At the bar he unpocketed it again and smoothed it onto the Formica countertop. I’m buying a round for the house, he said.
The house? the barkeep said. Hellfire, there’s nobody in here but you and Sharp and Big Shaw.
Then I’m buyin a round for us, Albright told him.
SHE DID NOT COME the first night or the second and by then Fleming had given up on her but the third night a step on the porch brought him back from the edge of sleep. He waited for a knock but the door was simply opened without this formality and a warped rectangle of moonlight fell into the room.
Fleming?
Who is it?
Then he could see the dark outline of her body against the paler dark outside. She stood with a hand still holding the doorknob, leaning to peer about the room. Then she stepped out of the moonlight and he could hear soft footsteps approaching the bed. He was sitting on its side feeling about for his shoes when he felt her weight settle onto the opposite side of the bed.
Are you getting up?
Well. I thought I’d get up and talk to you a while.
It’s kind of dark in here. Cool, too. We can just talk here.
It is dark. I’ve got some matches here somewhere and I’ll just light the lamp.
Let the lamp go. This is nice, and my eyes are sort of getting used to the dark.
By now she had crawled into bed and settled herself against him. I thought they’d never go to sleep, she said. I tried to slip off over here for the last couple of nights but they watch me like a hawk. Finally tonight Daddy got drunk and passed out on the couch and I just headed out.
Fleming had thought about this at some length. He had made tentative plans that in their wildest fruition might achieve her presence in a bed beside him but to have this happen as the first card dealt rendered his scenario worthless. He lay silently beside her trying to think of something to say. Don’t talk then, she said. He could feel her warm breath on his cheek and the cool weight of her hand on his bare shoulder. Then she pressed her face to his and kissed his mouth, gently at first and then harder, opening her mouth so that he could feel her tongue and sharp little teeth. Her breath and her flesh felt hot against his. She slid a hand down his side to his hip and then she jerked away.
You’ve got your pants on. What are you doing sleeping in your clothes?
Well. You never know who’ll show up in the middle of the night.
Get them off. Here, I’ll do it. She was unbuttoning his jeans and when he raised his hips to chuck them off he heard the soft sound of a zipper.
Wait, he said.
Wait? For what?
Stand over in the light and take them off.
Why not, she said. What the hell. You’ve seen about everything I’ve got anyway.
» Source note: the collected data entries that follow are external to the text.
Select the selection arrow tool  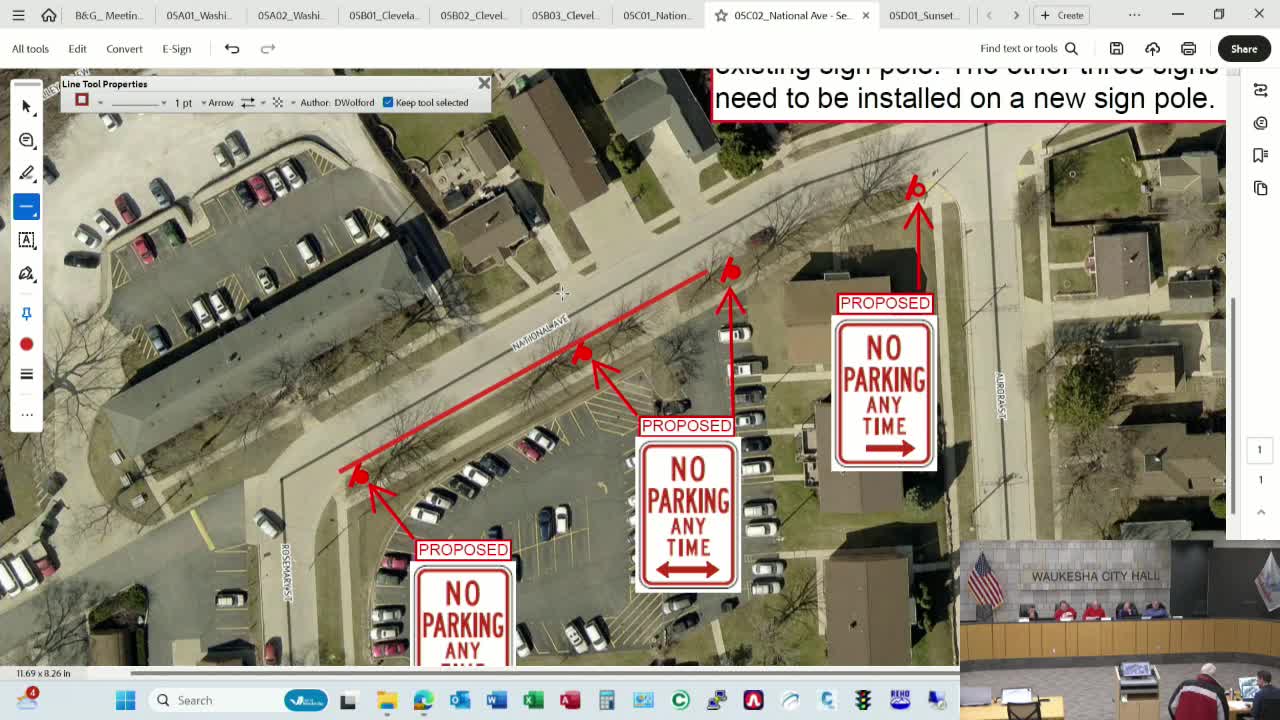click(x=27, y=106)
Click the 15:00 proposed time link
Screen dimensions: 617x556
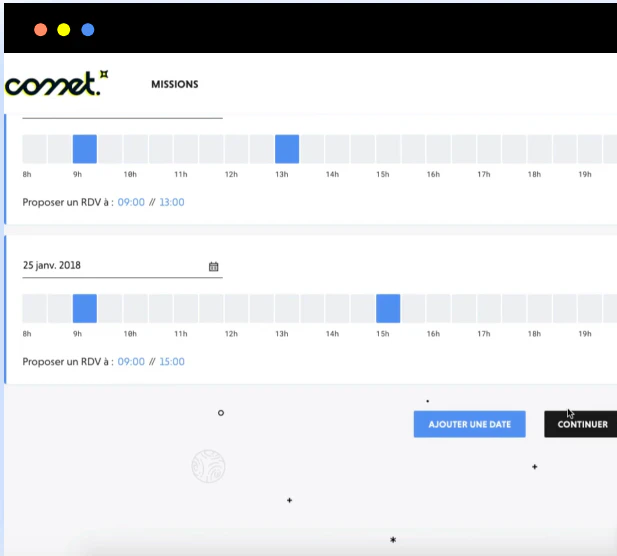point(172,362)
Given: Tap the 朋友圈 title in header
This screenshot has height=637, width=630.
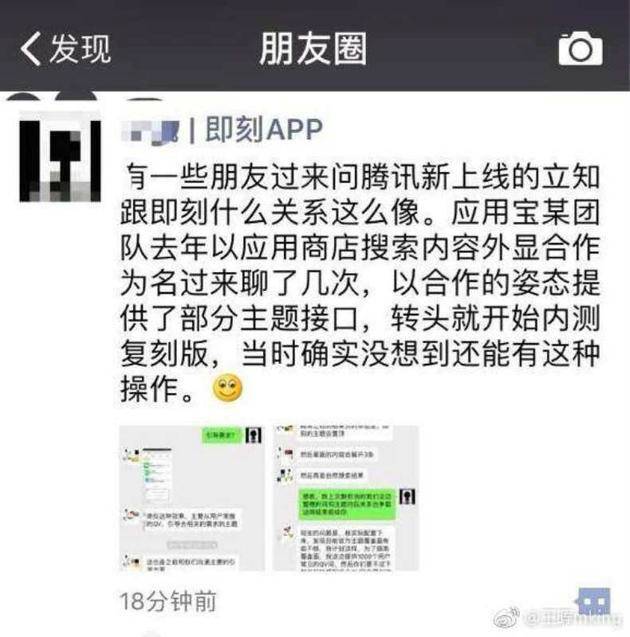Looking at the screenshot, I should pyautogui.click(x=313, y=49).
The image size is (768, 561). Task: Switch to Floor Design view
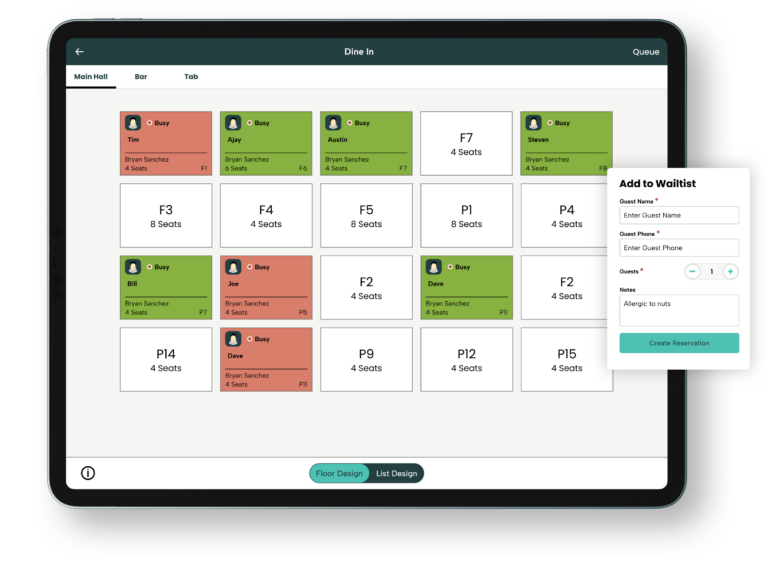[340, 473]
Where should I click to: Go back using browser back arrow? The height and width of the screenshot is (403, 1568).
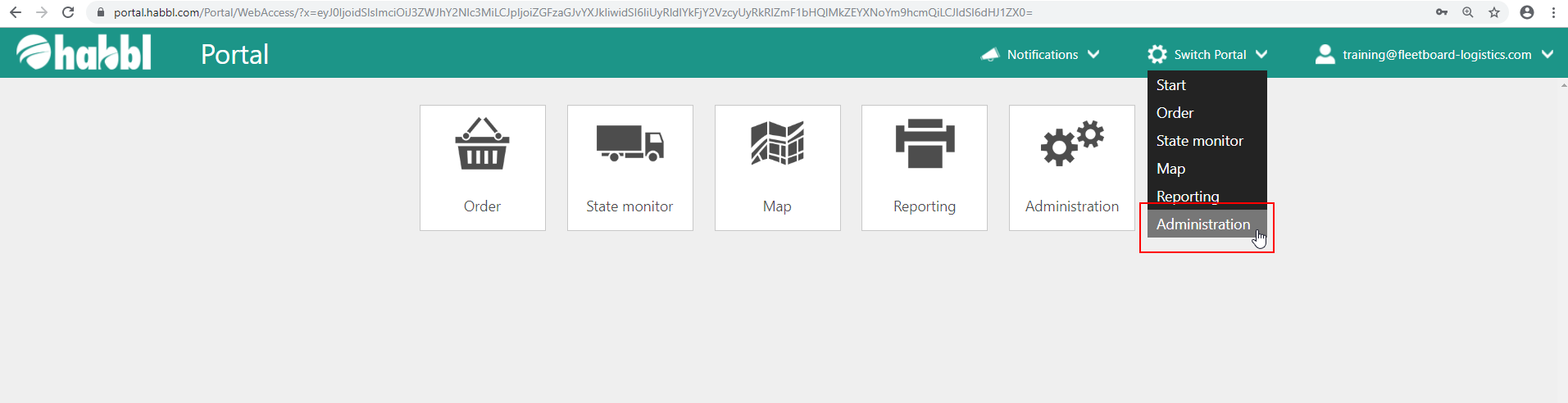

In the oblong area of light she posed for a moment like a parodie ballerina then pulled the dress over her head and dropped it to the floor. She slid her panties down holding them momentarily with a toe to step out of them then turned breasts bobbing to close the door. She vanished. He heard the thumbbolt click. It seemed to take her an eternity to cross from the doorway to the bed, in its span folks were born and lived their lives and died, whole generations passed away.
When she slid against him he had decided to remain calm and save all these moments for bleaker times, each instant a snapshot, a flower pressed in the pages of a Bible. But when she grasped his hand and placed it on her sex his mind reeled away and images shuttled like unsequenced frames in a film. He was unaccustomed to such urgency and he thought that perhaps girls from Michigan were different, perhaps this was the way things were done in Detroit. She was pulling him onto her, saying, here baby, I’ll do this, and he felt himself sliding into her and she was whispering against his ear, No, baby, take it easy, slow down, we’ve got all night to do this.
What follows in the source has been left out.